Subterranean Homesick Blues: Mando goes Minecrafting…

"This is the way... down" - 'The Mandalorian' mines some mythology for a deep-dive underground quest...

After acquiring a droid to help him navigate the surface of Mandalore, Din Djarin – The Mandalorian – and Grogu arrive to try and get far below to the mines that he needs for his cleansing ritual. However, the route down is littered not just with less successful travellers but a host of threats including organic and technological obstacles.

As Djarin battles a foe that seems to be both technological and organic, can Grogu summon help in time?

 

*spoilers*

Chapter 18 of The Mandalorian, entitled The Mines of Mandalore, certainly channels that broad-stroke, derring-do of the Saturday Morning Serial ™ format, though it largely feels like an oddly-paced and erratic filler that is simultaneously full of mythological nods and yet curtailing some of the elements we might presume would form the backbone of this third run. IG-11? Yesterday’s news, needed for spelunking but passed over for an older Star Wars veteran of sorts. Mando’s quest for the ‘magic’ waters of Mandalore? Yup, it finds its source rather quicker than expected.

The pre-titles sequence involves a quick, almost literal ‘drive-by’ to Tatooine and the junk-pile that is Peli Motto’s repair shop. It’s mainly played for quick laughs, complete with stereotypical double-dipping, double-dealing and a junk droid R5-D4 who is so desperate not to be taken by Din Djarin on an adventure that he shakes. (For deep-diving Star Wars junkies, R5-D4 is the droid that Uncle Owen tried to buy before settling on R2-D2… so continuity and possibly the only reason the droid isn’t spare parts by the end of the episode)

# YOUR TASKS
(1) Name every droid mentioned by name in the review.
(2) Repeat the review word for word, from "As Djarin battles" to "quicker than expected.".

# STORED DATA
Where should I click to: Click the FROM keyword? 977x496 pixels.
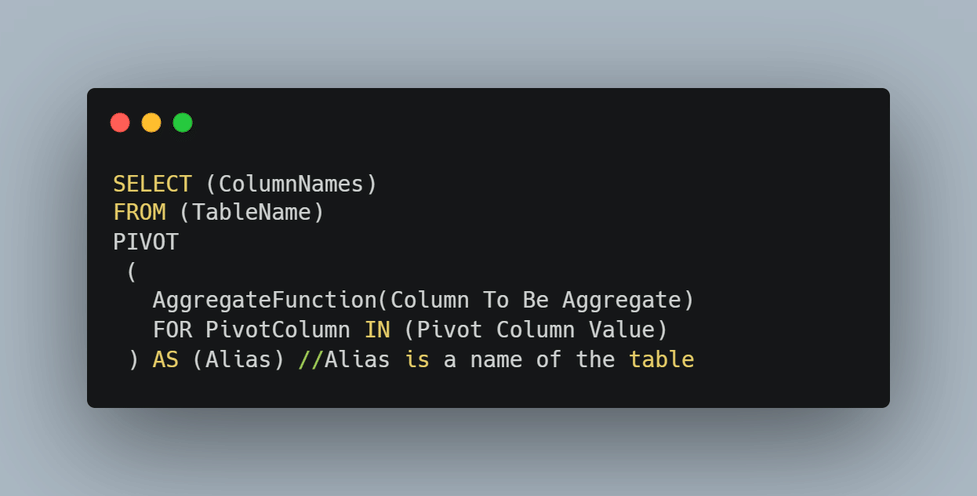pos(139,213)
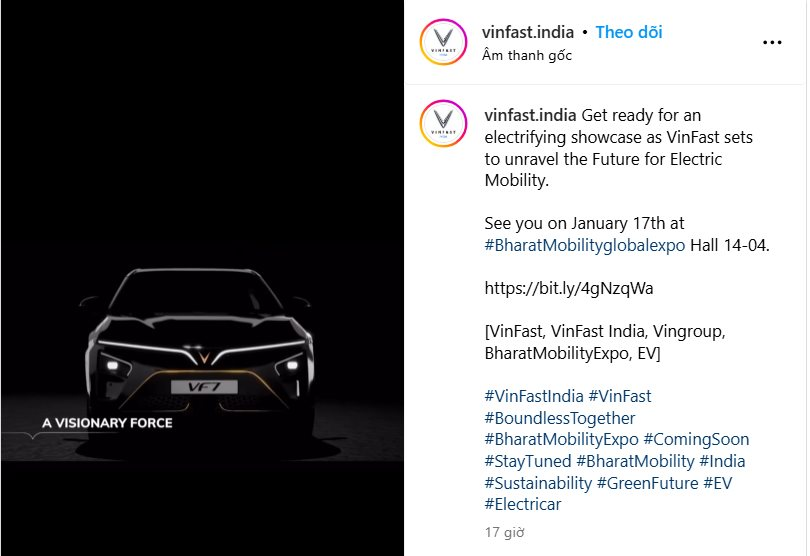
Task: Open the #BharatMobilityExpo hashtag
Action: 561,439

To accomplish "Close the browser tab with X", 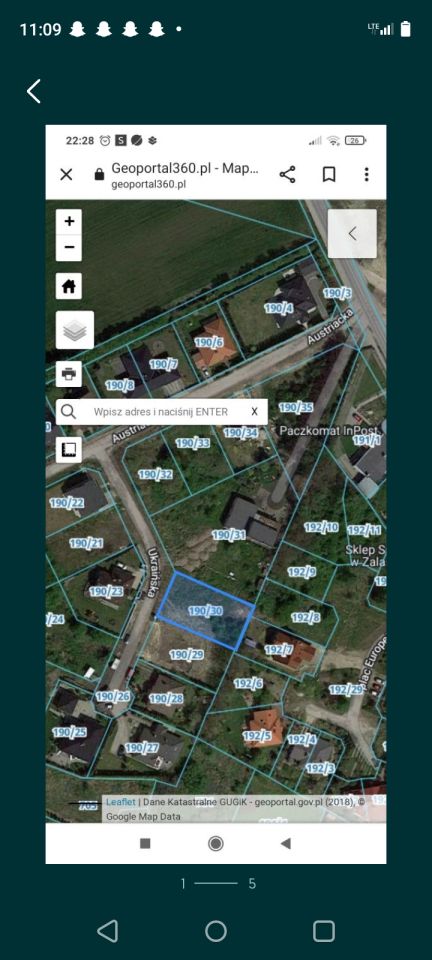I will click(x=66, y=174).
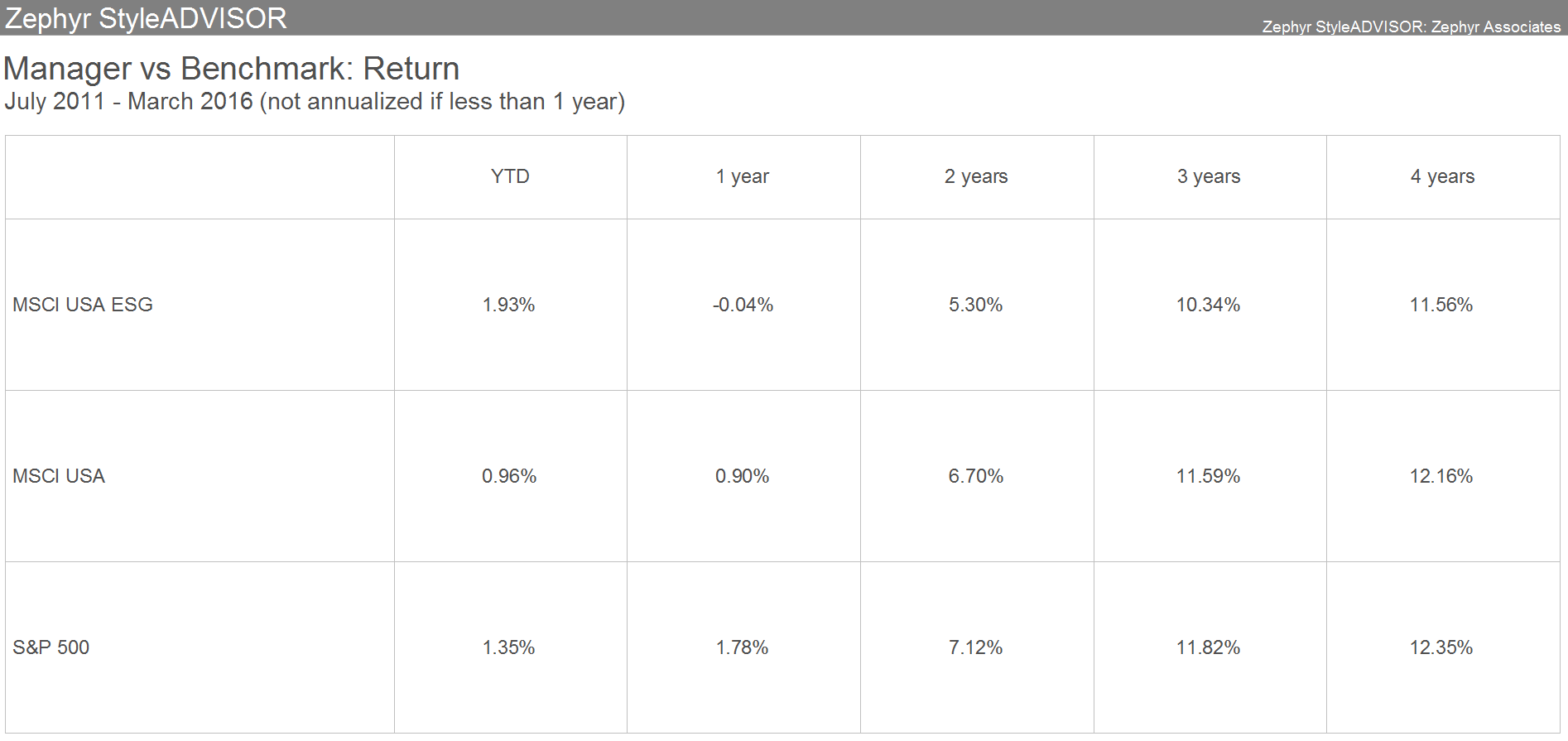Select the MSCI USA ESG row label

coord(83,305)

# OUTPUTS
(1) IG-11, R5-D4, R2-D2

(2)
As Djarin battles a foe that seems to be both technological and organic, can Grogu summon help in time?

 

*spoilers*

Chapter 18 of The Mandalorian, entitled The Mines of Mandalore, certainly channels that broad-stroke, derring-do of the Saturday Morning Serial ™ format, though it largely feels like an oddly-paced and erratic filler that is simultaneously full of mythological nods and yet curtailing some of the elements we might presume would form the backbone of this third run. IG-11? Yesterday’s news, needed for spelunking but passed over for an older Star Wars veteran of sorts. Mando’s quest for the ‘magic’ waters of Mandalore? Yup, it finds its source rather quicker than expected.